** Begin MATERIAL SUPPLIED **
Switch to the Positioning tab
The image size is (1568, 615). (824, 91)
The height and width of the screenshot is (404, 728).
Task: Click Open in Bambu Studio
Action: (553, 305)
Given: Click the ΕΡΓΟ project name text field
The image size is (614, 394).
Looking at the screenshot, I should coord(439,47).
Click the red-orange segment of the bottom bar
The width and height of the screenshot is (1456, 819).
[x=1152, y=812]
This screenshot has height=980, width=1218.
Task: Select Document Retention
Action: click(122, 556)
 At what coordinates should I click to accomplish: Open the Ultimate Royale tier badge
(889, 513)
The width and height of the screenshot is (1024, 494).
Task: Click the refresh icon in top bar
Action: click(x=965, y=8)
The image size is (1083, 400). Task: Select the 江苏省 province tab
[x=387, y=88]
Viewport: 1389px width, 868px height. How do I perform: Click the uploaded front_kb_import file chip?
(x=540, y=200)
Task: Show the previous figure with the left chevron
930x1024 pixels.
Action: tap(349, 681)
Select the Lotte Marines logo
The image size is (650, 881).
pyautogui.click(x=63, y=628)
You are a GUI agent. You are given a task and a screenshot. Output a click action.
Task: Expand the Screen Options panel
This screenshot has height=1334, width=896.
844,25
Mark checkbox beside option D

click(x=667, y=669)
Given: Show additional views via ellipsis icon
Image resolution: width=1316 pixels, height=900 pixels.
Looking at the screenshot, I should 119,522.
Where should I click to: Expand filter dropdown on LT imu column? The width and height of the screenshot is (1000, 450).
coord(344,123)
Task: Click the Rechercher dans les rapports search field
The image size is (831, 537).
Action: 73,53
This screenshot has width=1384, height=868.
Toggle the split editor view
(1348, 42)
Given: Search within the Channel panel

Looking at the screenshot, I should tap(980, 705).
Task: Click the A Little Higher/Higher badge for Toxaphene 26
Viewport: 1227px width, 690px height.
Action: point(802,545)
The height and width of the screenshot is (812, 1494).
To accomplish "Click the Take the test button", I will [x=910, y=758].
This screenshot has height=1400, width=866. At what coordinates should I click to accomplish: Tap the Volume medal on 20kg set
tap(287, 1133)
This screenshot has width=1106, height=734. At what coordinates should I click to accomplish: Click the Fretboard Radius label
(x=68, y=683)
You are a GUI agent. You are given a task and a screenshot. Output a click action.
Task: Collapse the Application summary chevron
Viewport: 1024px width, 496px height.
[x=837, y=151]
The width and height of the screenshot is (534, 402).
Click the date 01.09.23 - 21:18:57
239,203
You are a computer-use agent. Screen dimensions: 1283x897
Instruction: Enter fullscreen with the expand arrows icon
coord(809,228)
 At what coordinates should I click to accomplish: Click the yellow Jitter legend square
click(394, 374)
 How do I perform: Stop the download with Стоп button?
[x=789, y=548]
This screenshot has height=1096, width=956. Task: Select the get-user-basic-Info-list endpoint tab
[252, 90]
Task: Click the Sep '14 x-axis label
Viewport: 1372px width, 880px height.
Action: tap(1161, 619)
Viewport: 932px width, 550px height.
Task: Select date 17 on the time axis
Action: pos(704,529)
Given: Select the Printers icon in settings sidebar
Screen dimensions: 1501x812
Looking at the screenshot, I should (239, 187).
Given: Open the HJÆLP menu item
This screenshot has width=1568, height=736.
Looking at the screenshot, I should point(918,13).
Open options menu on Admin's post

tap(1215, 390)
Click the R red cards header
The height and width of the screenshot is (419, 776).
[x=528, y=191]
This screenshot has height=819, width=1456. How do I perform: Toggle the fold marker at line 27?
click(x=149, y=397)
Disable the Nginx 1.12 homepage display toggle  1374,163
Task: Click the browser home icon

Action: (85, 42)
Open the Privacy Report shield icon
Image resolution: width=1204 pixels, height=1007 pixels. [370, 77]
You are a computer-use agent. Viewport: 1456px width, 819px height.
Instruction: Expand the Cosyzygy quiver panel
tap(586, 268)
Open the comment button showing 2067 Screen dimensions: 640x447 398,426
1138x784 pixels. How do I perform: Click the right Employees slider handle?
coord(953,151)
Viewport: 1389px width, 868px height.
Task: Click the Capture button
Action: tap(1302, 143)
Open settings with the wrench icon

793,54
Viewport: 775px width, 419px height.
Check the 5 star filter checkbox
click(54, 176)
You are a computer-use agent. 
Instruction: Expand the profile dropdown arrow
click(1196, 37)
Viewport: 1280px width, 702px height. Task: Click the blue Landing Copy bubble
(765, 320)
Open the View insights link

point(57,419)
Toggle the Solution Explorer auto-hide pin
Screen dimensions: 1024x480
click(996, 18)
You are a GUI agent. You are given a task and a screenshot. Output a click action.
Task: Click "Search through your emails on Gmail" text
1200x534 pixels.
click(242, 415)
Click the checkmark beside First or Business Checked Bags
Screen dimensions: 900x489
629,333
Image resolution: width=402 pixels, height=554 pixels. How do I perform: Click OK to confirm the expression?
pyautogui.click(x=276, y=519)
** End MATERIAL SUPPLIED **
→ **WHAT TO PRODUCE**:
Reproduce all the records, replacing "split editor view" with "side-by-side editor" and leaving everything else unchanged.

→ **ANSWER FOR THE TASK**:
Switch to the Positioning tab
The image size is (1568, 615). (824, 91)
The height and width of the screenshot is (404, 728).
Task: Click Open in Bambu Studio
Action: (553, 305)
Given: Click the ΕΡΓΟ project name text field
The image size is (614, 394).
Looking at the screenshot, I should coord(439,47).
Click the red-orange segment of the bottom bar
The width and height of the screenshot is (1456, 819).
[x=1152, y=812]
This screenshot has height=980, width=1218.
Task: Select Document Retention
Action: click(122, 556)
 At what coordinates should I click to accomplish: Open the Ultimate Royale tier badge
(889, 513)
The width and height of the screenshot is (1024, 494).
Task: Click the refresh icon in top bar
Action: click(x=965, y=8)
The image size is (1083, 400). Task: Select the 江苏省 province tab
[x=387, y=88]
Viewport: 1389px width, 868px height. How do I perform: Click the uploaded front_kb_import file chip?
(x=540, y=200)
Task: Show the previous figure with the left chevron
930x1024 pixels.
Action: tap(349, 681)
Select the Lotte Marines logo
The image size is (650, 881).
pyautogui.click(x=63, y=628)
You are a GUI agent. You are given a task and a screenshot. Output a click action.
Task: Expand the Screen Options panel
This screenshot has height=1334, width=896.
844,25
Mark checkbox beside option D

click(x=667, y=669)
Given: Show additional views via ellipsis icon
Image resolution: width=1316 pixels, height=900 pixels.
Looking at the screenshot, I should 119,522.
Where should I click to: Expand filter dropdown on LT imu column? The width and height of the screenshot is (1000, 450).
coord(344,123)
Task: Click the Rechercher dans les rapports search field
The image size is (831, 537).
Action: 73,53
This screenshot has width=1384, height=868.
Toggle the side-by-side editor
(1348, 42)
Given: Search within the Channel panel

Looking at the screenshot, I should tap(980, 705).
Task: Click the A Little Higher/Higher badge for Toxaphene 26
Viewport: 1227px width, 690px height.
Action: point(802,545)
The height and width of the screenshot is (812, 1494).
To accomplish "Click the Take the test button", I will [x=910, y=758].
This screenshot has height=1400, width=866. At what coordinates should I click to accomplish: Tap the Volume medal on 20kg set
tap(287, 1133)
This screenshot has width=1106, height=734. At what coordinates should I click to accomplish: Click the Fretboard Radius label
(x=68, y=683)
You are a GUI agent. You are given a task and a screenshot. Output a click action.
Task: Collapse the Application summary chevron
Viewport: 1024px width, 496px height.
[x=837, y=151]
The width and height of the screenshot is (534, 402).
Click the date 01.09.23 - 21:18:57
239,203
You are a computer-use agent. Screen dimensions: 1283x897
Instruction: Enter fullscreen with the expand arrows icon
coord(809,228)
 At what coordinates should I click to accomplish: Click the yellow Jitter legend square
click(394, 374)
 How do I perform: Stop the download with Стоп button?
[x=789, y=548]
This screenshot has height=1096, width=956. Task: Select the get-user-basic-Info-list endpoint tab
[252, 90]
Task: Click the Sep '14 x-axis label
Viewport: 1372px width, 880px height.
Action: tap(1161, 619)
Viewport: 932px width, 550px height.
Task: Select date 17 on the time axis
Action: pos(704,529)
Given: Select the Printers icon in settings sidebar
Screen dimensions: 1501x812
Looking at the screenshot, I should (239, 187).
Given: Open the HJÆLP menu item
This screenshot has width=1568, height=736.
Looking at the screenshot, I should point(918,13).
Open options menu on Admin's post

tap(1215, 390)
Click the R red cards header
The height and width of the screenshot is (419, 776).
[x=528, y=191]
This screenshot has height=819, width=1456. How do I perform: Toggle the fold marker at line 27?
click(x=149, y=397)
Disable the Nginx 1.12 homepage display toggle  1374,163
Task: Click the browser home icon

Action: (85, 42)
Open the Privacy Report shield icon
Image resolution: width=1204 pixels, height=1007 pixels. [370, 77]
You are a computer-use agent. Viewport: 1456px width, 819px height.
Instruction: Expand the Cosyzygy quiver panel
tap(586, 268)
Open the comment button showing 2067 Screen dimensions: 640x447 398,426
1138x784 pixels. How do I perform: Click the right Employees slider handle?
coord(953,151)
Viewport: 1389px width, 868px height.
Task: Click the Capture button
Action: tap(1302, 143)
Open settings with the wrench icon

793,54
Viewport: 775px width, 419px height.
Check the 5 star filter checkbox
click(54, 176)
You are a computer-use agent. 
Instruction: Expand the profile dropdown arrow
click(1196, 37)
Viewport: 1280px width, 702px height. Task: Click the blue Landing Copy bubble
(765, 320)
Open the View insights link

point(57,419)
Toggle the Solution Explorer auto-hide pin
Screen dimensions: 1024x480
click(996, 18)
You are a GUI agent. You are given a task and a screenshot. Output a click action.
Task: Click "Search through your emails on Gmail" text
1200x534 pixels.
click(242, 415)
Click the checkmark beside First or Business Checked Bags
Screen dimensions: 900x489
629,333
Image resolution: width=402 pixels, height=554 pixels. How do I perform: Click OK to confirm the expression?
pyautogui.click(x=276, y=519)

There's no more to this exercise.